When I listened to my recording of Morgan’s Monday talk, I remembered a conversation I’d had in the Granville Towers computer lab just before burrowing back into Waymaker. Several girls recalled being in a restaurant when they ran into a crowd of Waymakers coming back from a retreat. The Waymakers immediately started pushing to get them saved–and wouldn’t let up even when the other girls made it known they didn’t want to listen.

Given what I already knew about the level of fanaticism in this bunch, it made me wonder–was this standard operating procedure? I fired off an email to several of my “closest friends” in that bunch asking whether I should tell people about Jesus if they didn’t want to hear it.
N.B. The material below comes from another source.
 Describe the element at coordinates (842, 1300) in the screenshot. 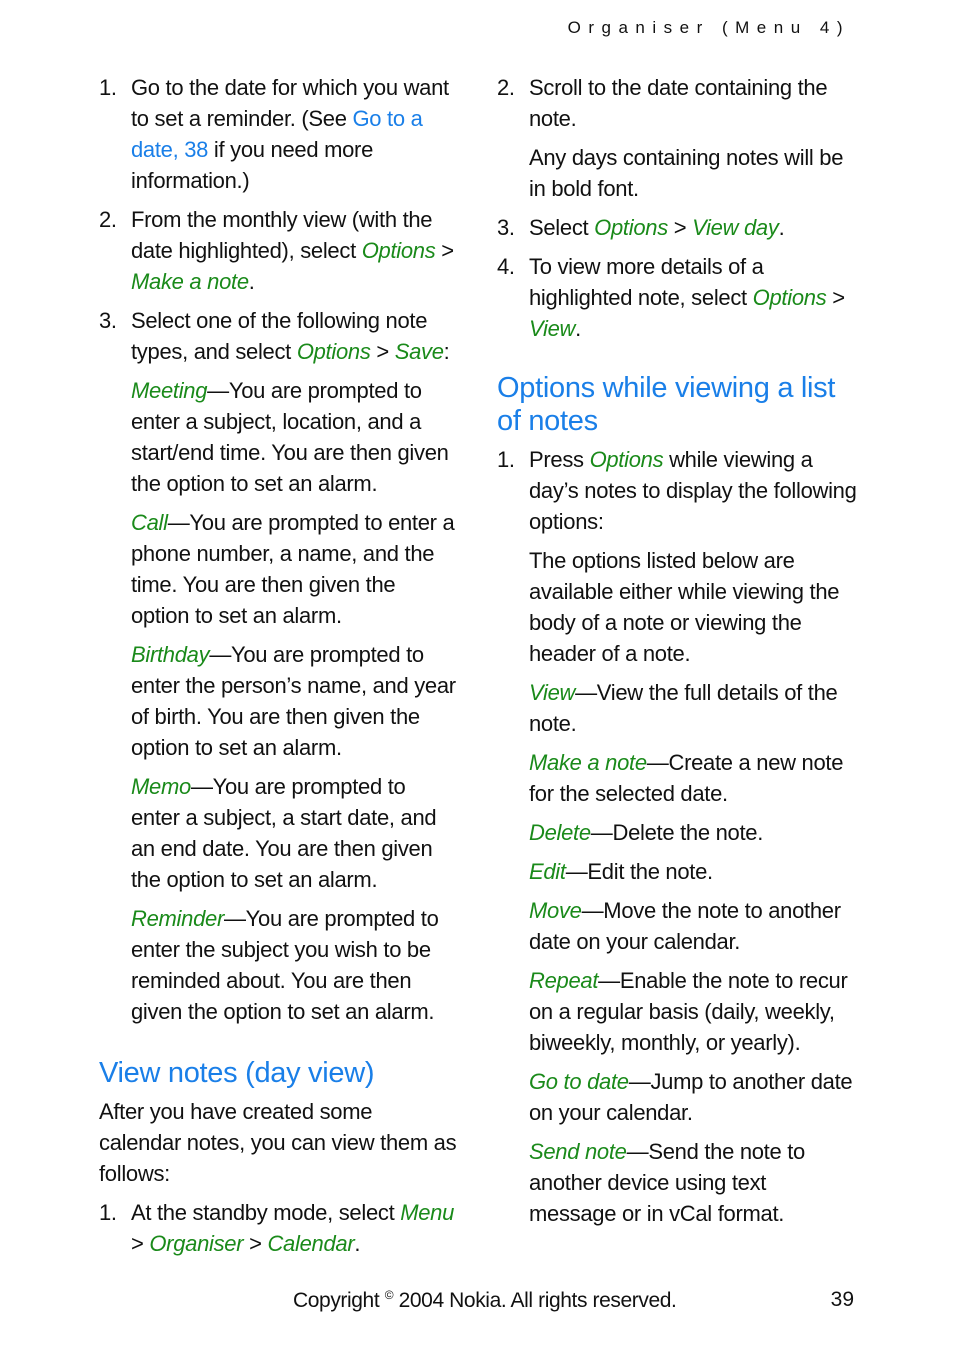

I see `page-number: 39` at that location.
It would have been a reasonable question from a “baby Christian.”

The first response came from Christina Roland. If there was any doubt that the Waymakers had her completely indoctrinated, it was erased when she replied, “OF COURSE! you should tell people about the Lord even if they don’t want to hear it.” She then went on to say that “once they’re saved, believe me, they’ll thank you.”
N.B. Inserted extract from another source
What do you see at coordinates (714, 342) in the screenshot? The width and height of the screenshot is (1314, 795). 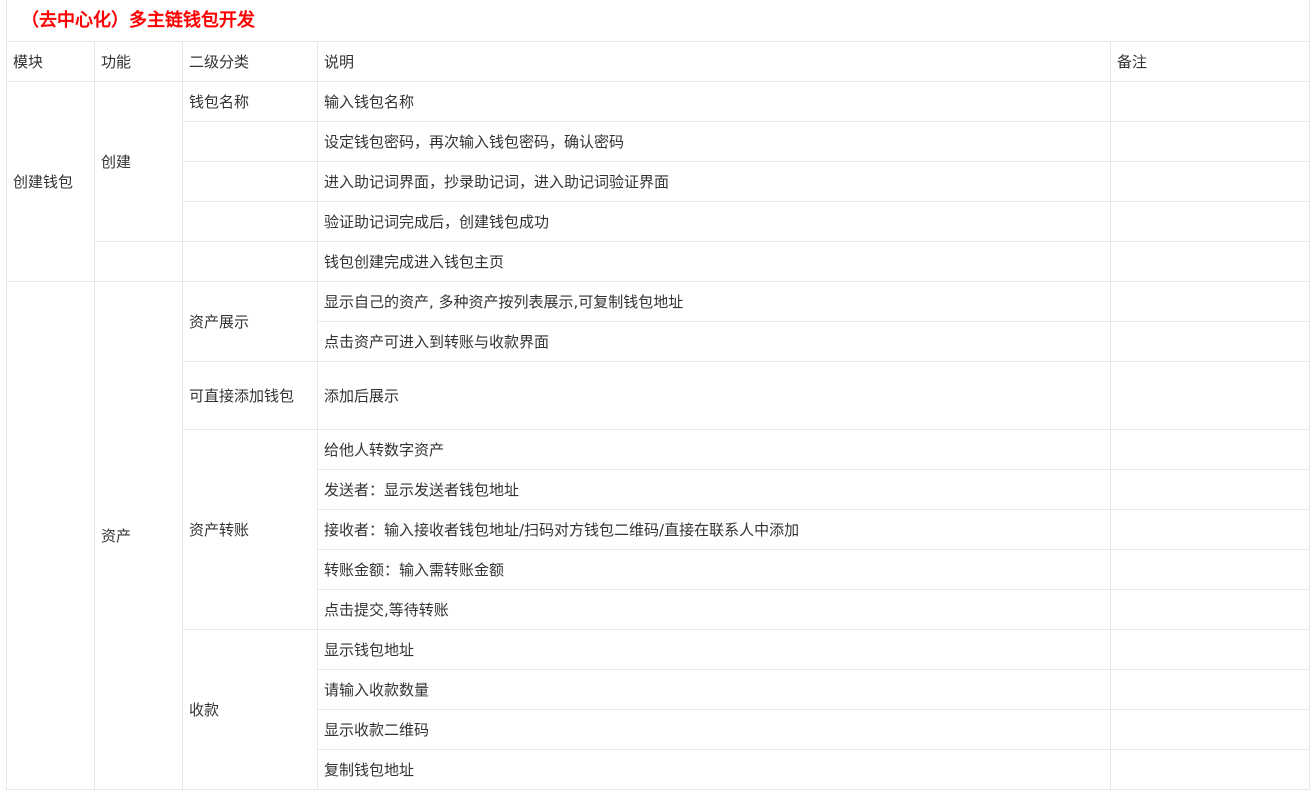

A couple of days later, I ran into Christina at an orientation session for sophomore journalism majors. At Carolina, then as now, most students begin their heavy-duty major work in the second semester of their sophomore year. We talked for a bit afterwards, and she told me that two of our “brothers” had kept after her for much of the spring semester of our freshman year about being saved. Apparently they’d finally broken her down, because by the time our sophomore year began, she had become a 200 percent rabid fundicostal.
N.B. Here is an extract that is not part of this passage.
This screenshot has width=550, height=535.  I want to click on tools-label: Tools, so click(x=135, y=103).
I walked back to Granville in the middle of an El Nino-fueled driving rain, and tried to process what I’d just heard. When I saw Christina getting into a car with Rollan Fisher and Aaron Kinson earlier in the year, my visceral reaction had been, Those bastards must have done something to her.

But the more I thought of it, it seemed to be a stretch that they would go as far as keeping after someone. For one thing, if they were still keeping up their charade of being a smaller version of InterVarsity and Campus Crusade, keeping after someone about accepting Jesus wouldn’t exactly be a smart move, for obvious reasons. And that was especially true if they were still keeping a low profile–the only way for their snow job to keep going.

And yet, Christina had just told me that this was exactly what happened to her. It had been all I could do to keep my composure. And not just because of the harassment itself. I knew that, on some level, “Darrell the Waymaker” was supposed to be happy that they’d done this to her. After all, in their contorted and distorted world, she was saved now, so that was all that mattered.

So once again, a situation that I’d initially ruled out as being a bridge too far even for this bunch had actually happened. And once again, I’d discovered that this staggeringly fanatical outfit was even more off the wall than even I had suspected.

If there was any good that came out of this, it was that I may have had an out to possibly alert the student judicial system about Waymaker’s tactics. While I believed that at the very least I’d get enough to put a bug in the ear of the parents of one or more of my “brothers” and “sisters,” I had hoped from the beginning to get enough evidence to file a formal complaint with the student attorney general. However, I knew that in order to do so, I would have to prove that they were engaging in behavior that was not protected by the First Amendment. While I knew that this was exactly what was happening, I knew I’d need a lucky break in order to prove it. And I may have just gotten it.

At the very least, this would have never happened had the Waymakers not fostered an environment in which this was even remotely acceptable. Remember, this was an outfit that saw nothing wrong with lying about who they really were so as not to scare anyone away. Not only did they have no problem with Pastor Ron lying about his Maranatha past, but they were perfectly willing to help do his bidding.

The mere fact this even occurred at all was enough to arraign Waymaker and KPIC. But in the back of my mind, an obvious question remained. What did the Waymakers–especially the campus ministers–know about the birddogging of Christina, and when did they know it? While on paper it seemed like there was no way they couldn’t have known, the truth seemed to be a lot more complex than it appeared at first glance. More to come on that later.